1207_ARIAFERMA Italia. Svizzera 2021; Regia di Leonardo Di Costanzo.

Se ci sono stati periodi storici in cui il mondo sembrava andare a tavoletta, ad esempio gli anni Ottanta quando si cambiava un’auto ogni tre anni, altri momenti sembrano scorrere più lentamente. Oggi, tra lockdown più o meno ferrei, siamo fermi; in attesa perenne. Un’attesa che ci rende impazienti, nervosi, timorosi, sospettosi: Ariaferma, e già il titolo è abbastanza esplicativo, arriva a cristallizzare perfettamente questa situazione. In equilibrio tra Aspettando Godot di Samuel Beckett e Il Deserto dei Tartari, romanzo di Dino Buzzati e film di Valerio Zurlini, in perfetta sintonia con la sua filmografia – L’intervallo (2012) e L’intrusa (2017) – Leonardo Di Costanzo ci tiene per due ore su una corda tesa. Arriverà finalmente l’ordine di trasferimento? O scatterà prima la rivolta carceraria? Mortara, un carcere fatiscente di un’imprecisata area sperduta italiana è in dismissione quando arriva la comunicazione che per l’ultima dozzina di reclusi non c’è più posto e devono attendere nuove disposizioni. Un manipolo di guardie carcerarie rimarrà a sorvegliarli. Il geniale impianto narrativo organizzato da Di Costanzo, Bruno Oliviero e Valia Santella è servito. Per controllare meglio i detenuti, vengono spostati nell’area centrale, con le celle disposte in cerchio intorno ad un piazzale di forma circolare. Tutte le attività sono sospese, la cucina è chiusa – dall’esterno arriveranno alimenti già preparati – si attende unicamente l’ordine di trasferimento anche per questi ultimi prigionieri.
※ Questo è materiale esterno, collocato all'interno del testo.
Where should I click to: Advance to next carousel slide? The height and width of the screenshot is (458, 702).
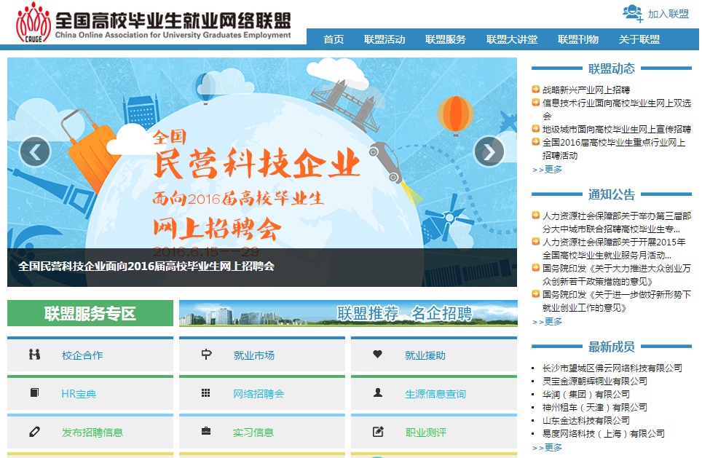click(x=489, y=151)
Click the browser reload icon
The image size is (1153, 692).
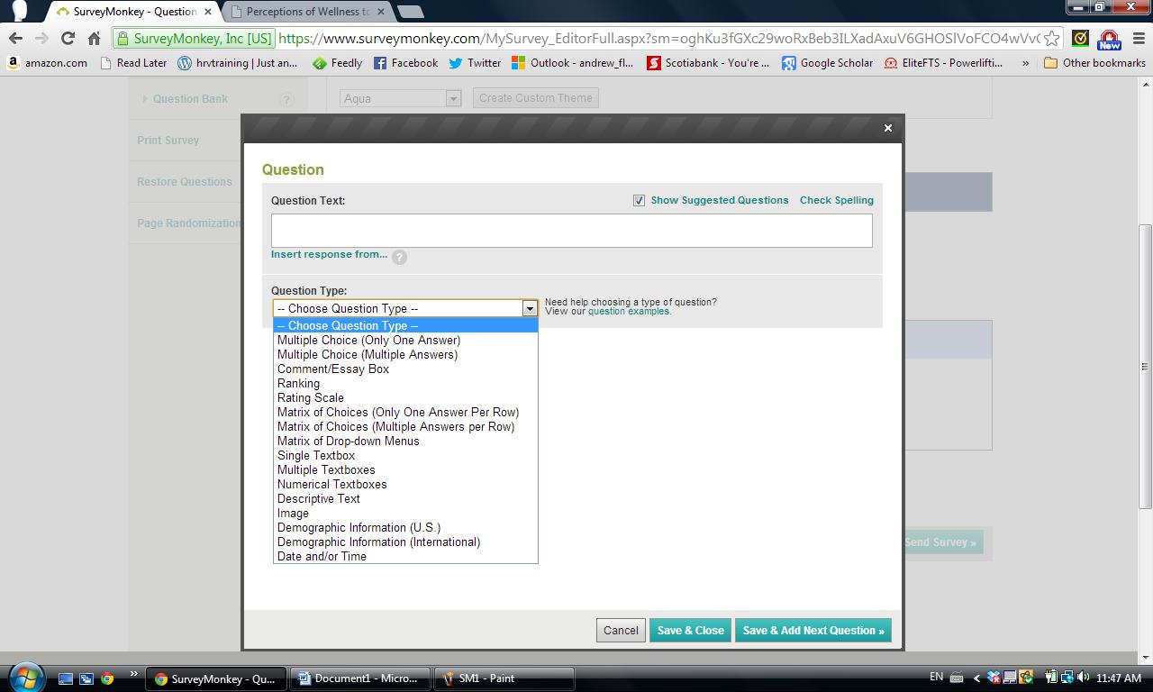pyautogui.click(x=68, y=38)
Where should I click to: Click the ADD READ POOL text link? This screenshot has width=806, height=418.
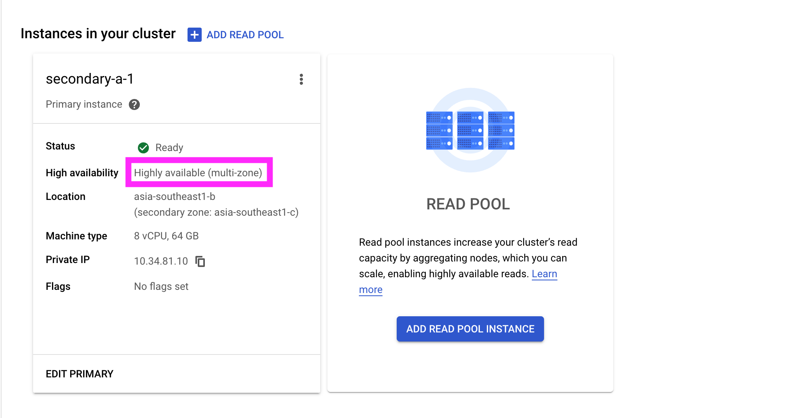click(x=245, y=35)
Ma l’ordine non arriva. L’inattività, il cibo scadente, l’incertezza sul proprio destino, fanno salire sempre più la tensione. Di Costanzo è maestro, in questo, con un sapiente uso della regia da un punto di vista tecnico. 
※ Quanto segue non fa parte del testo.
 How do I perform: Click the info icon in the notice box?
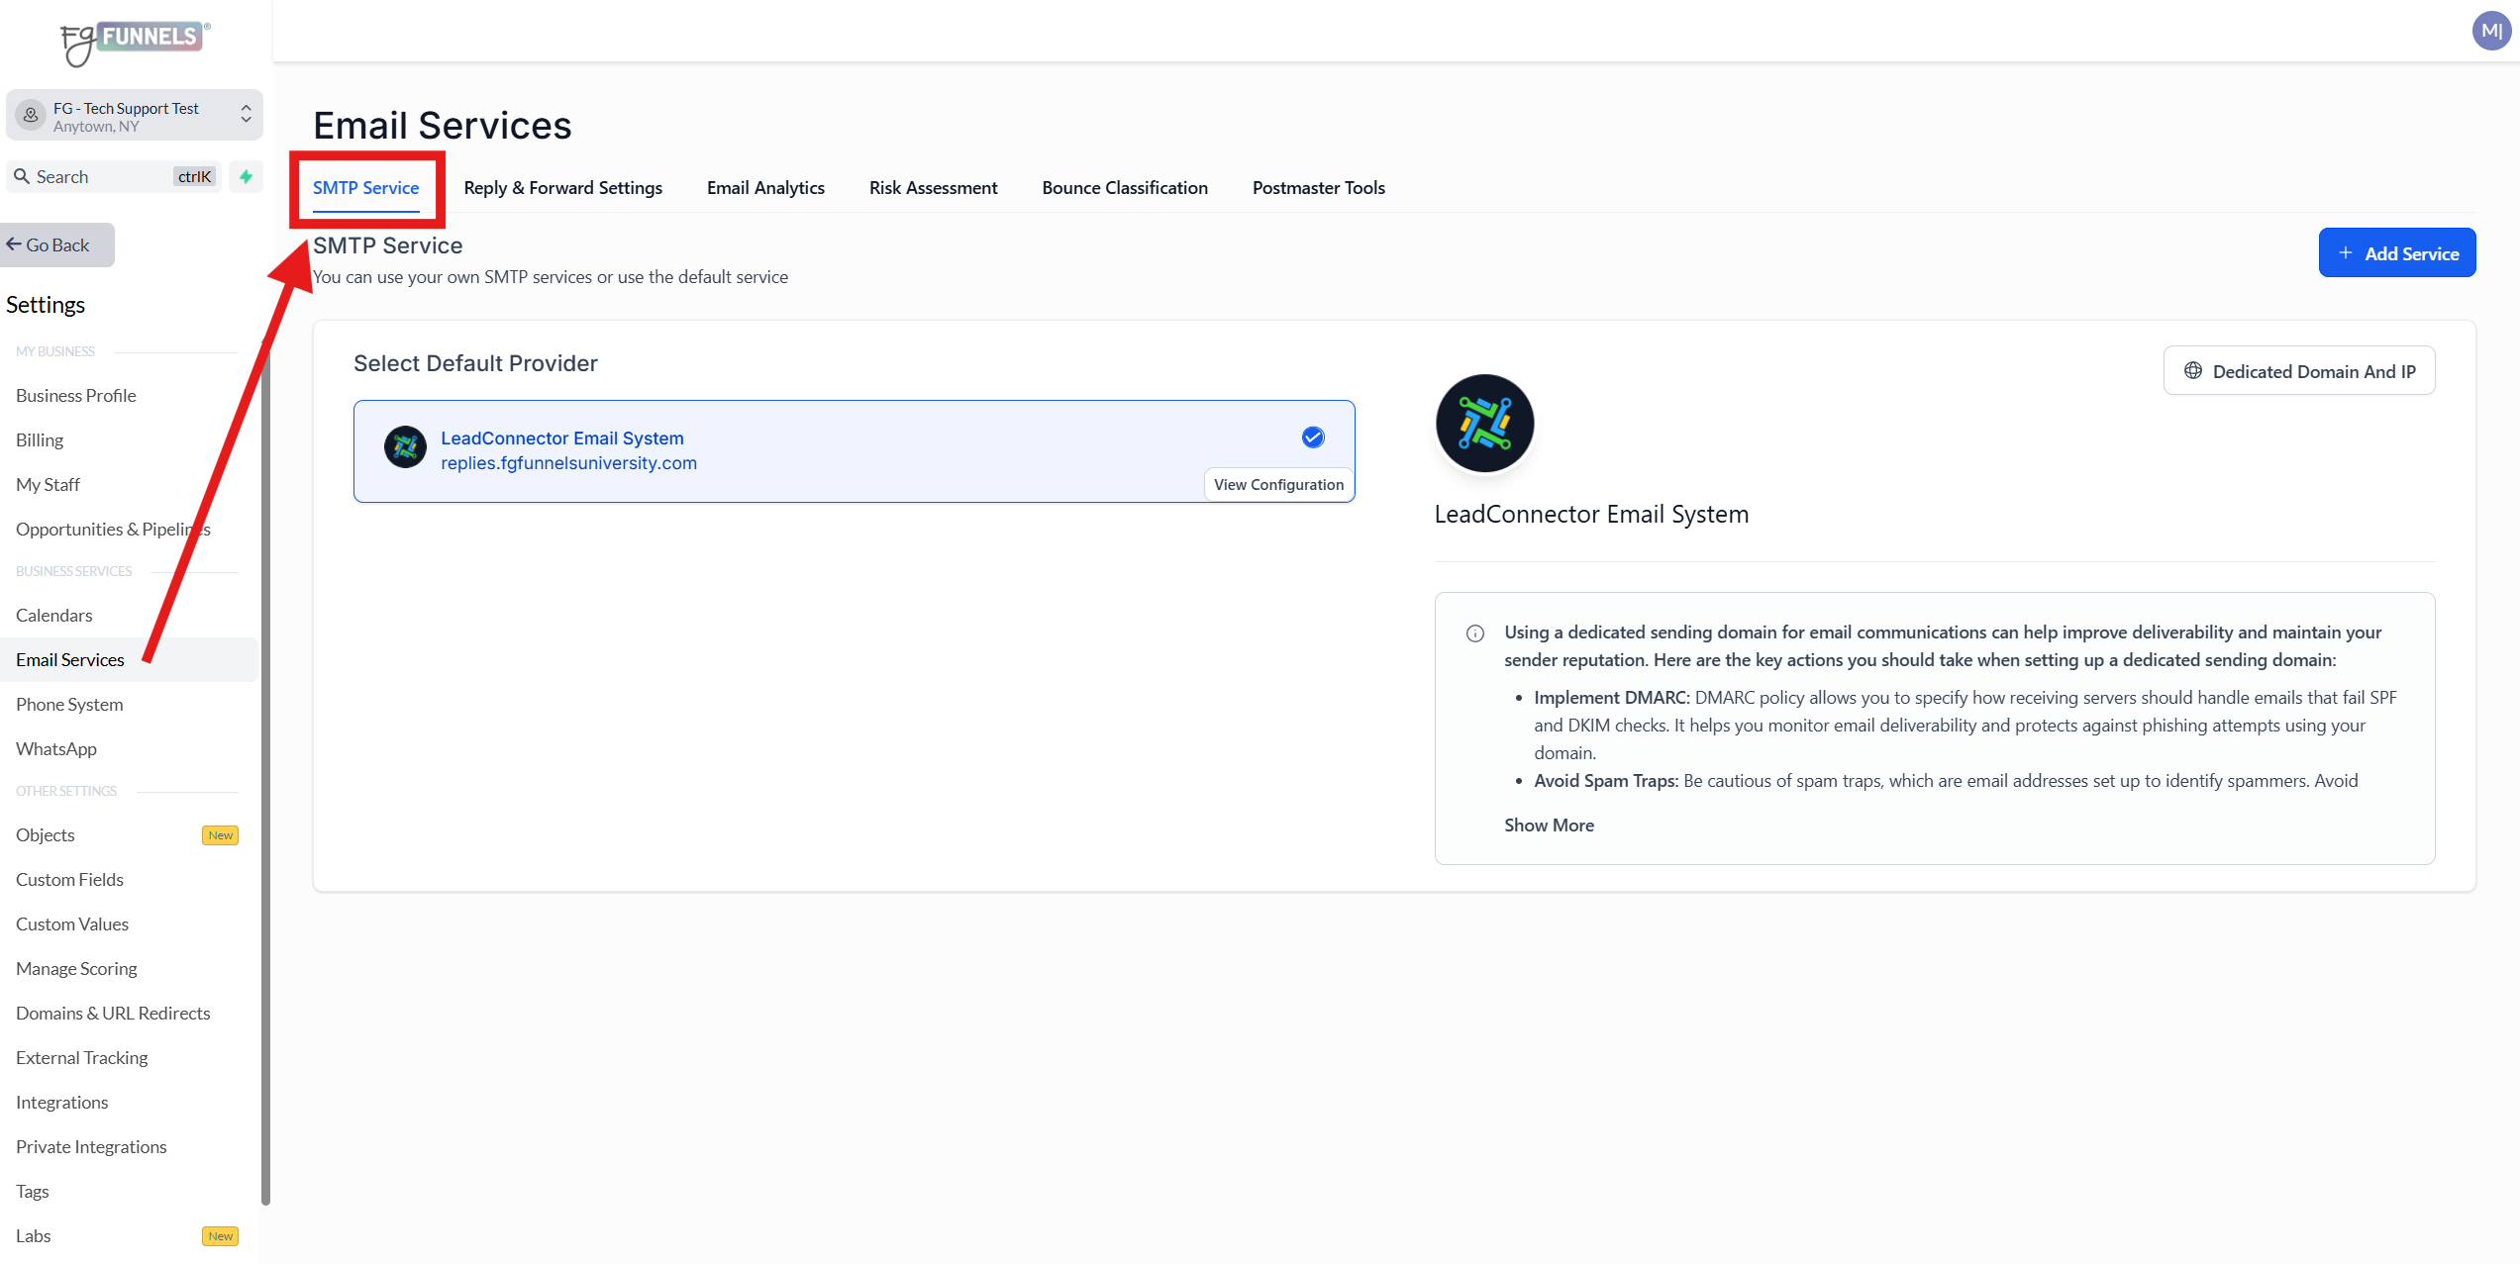click(x=1474, y=633)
Le riprese passano dal campo-controcampo al progressivo utilizzo di inquadrature più ampie: in un primo momento si sottolinea la distanza tra gli schieramenti – guardie e detenuti – in seguito si evidenzia la comune situazione di disagio. Ma il regista si dimostra all’altezza anche nella direzione di quegli attori che in Ariaferma fanno la differenza. Toni Servillo (è Gaetano Gargiulo, la guardia che assume il comando per anzianità di servizio) e Silvio Orlando (è Carmine Lagioia, terribile bosso mafioso) sono due figure ingombranti che, in una situazione del genere, potrebbero rovinare tutto proprio con la loro straripante personalità. Che potrebbe rompere l’equilibrio e far collassare il castello di dubbi e incertezze creato da Di Costanzo. Così non è. Servillo è magistrale nel tratteggiare Gargiulo: la guardia, soprattutto rispetto ad altri suoi colleghi, ha un lato tenero, umano; ma non può permettersi di mostrarlo. 
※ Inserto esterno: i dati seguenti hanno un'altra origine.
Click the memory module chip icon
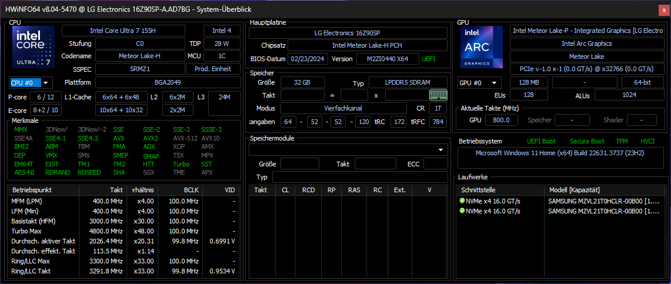671x284 pixels. [x=438, y=95]
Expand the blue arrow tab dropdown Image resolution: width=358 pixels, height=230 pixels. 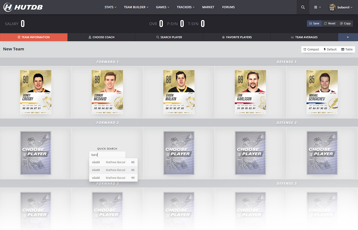click(348, 37)
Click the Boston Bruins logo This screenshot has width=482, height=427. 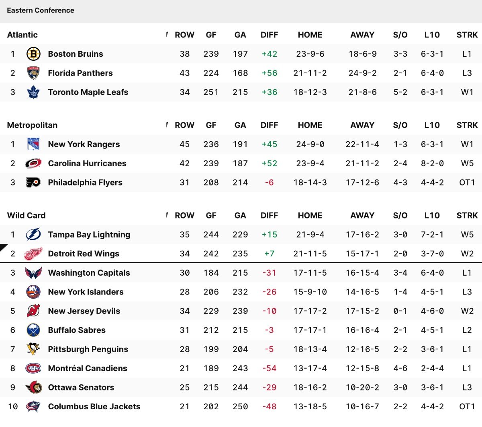pyautogui.click(x=33, y=54)
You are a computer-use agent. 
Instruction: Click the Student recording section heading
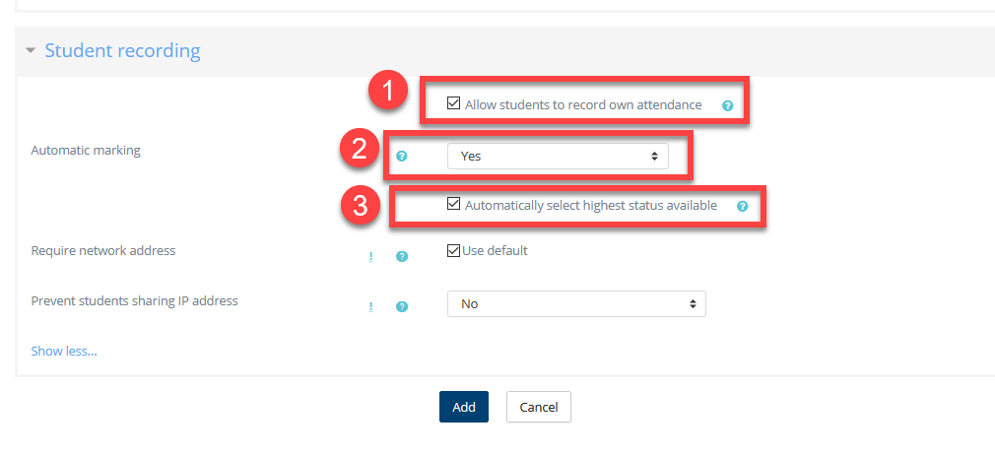point(122,51)
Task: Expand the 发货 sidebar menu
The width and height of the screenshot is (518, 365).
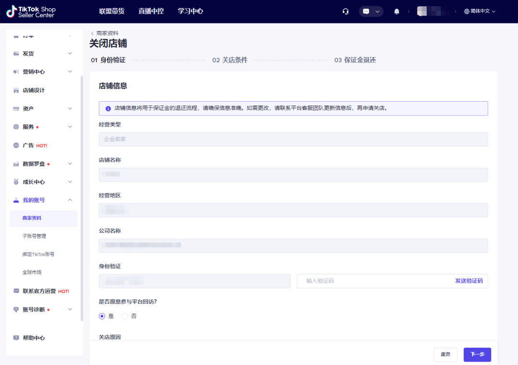Action: pyautogui.click(x=70, y=53)
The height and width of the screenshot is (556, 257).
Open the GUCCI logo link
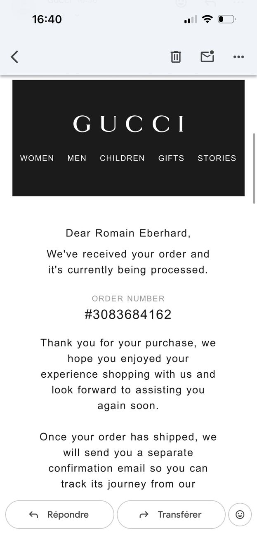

D’altra parte una condotta troppo rigorosa potrebbe avere conseguenze spiacevoli, con i carcerati già esasperati dalle circostanze in cui sono costretti. E’ qui che Servillo si supera: sempre guardingo e riflessivo, pondera bene le sue decisioni cercando di tenere nascosti i propri sentimenti di umanità per i detenuti costretti in condizioni disumane. Davanti a sé, Lagioia è sempre sul punto di cogliere l’occasione; o forse è solo un’impressione, fatto sta che Silvio Orlando è altrettanto straordinario a tratteggiare una diversa ambiguità. Ma è davvero ambiguo, Lagioia? E’ davvero pericoloso, è davvero sul punto di scatenare una rivolta? E’ un dubbio legittimo perché il mafioso è scaltro ad approfittare della propria nomea per avere ogni minimo vantaggio ma il racconto ci dice che è a fine pena e quindi non ha alcun interesse a creare problemi. E allora com’è che quando vediamo ripetutamente l’armadio coi coltelli della cucina aperto da Gargiulo, pensiamo che la svolta narrativa decisiva sia vicina? Si tratta di meccanismi narrativi e cinematografici di cui Ariaferma è intriso: se ci sono le condizioni perché un evento accada, prima o poi dovrà accadere, siamo naturalmente propensi a pensare. Evidentemente la lezione di Beckett non è servita. Ma questo vale non tanto al cinema; piuttosto anche al cinema. E quel ‘anche’ presuppone un pregiudizio pericoloso che si è ormai radicato anche nella nostra vita quotidiana. Provare a estirparlo, come fa Ariaferma, è un’operazione dura e difficile, ma più che mai necessaria.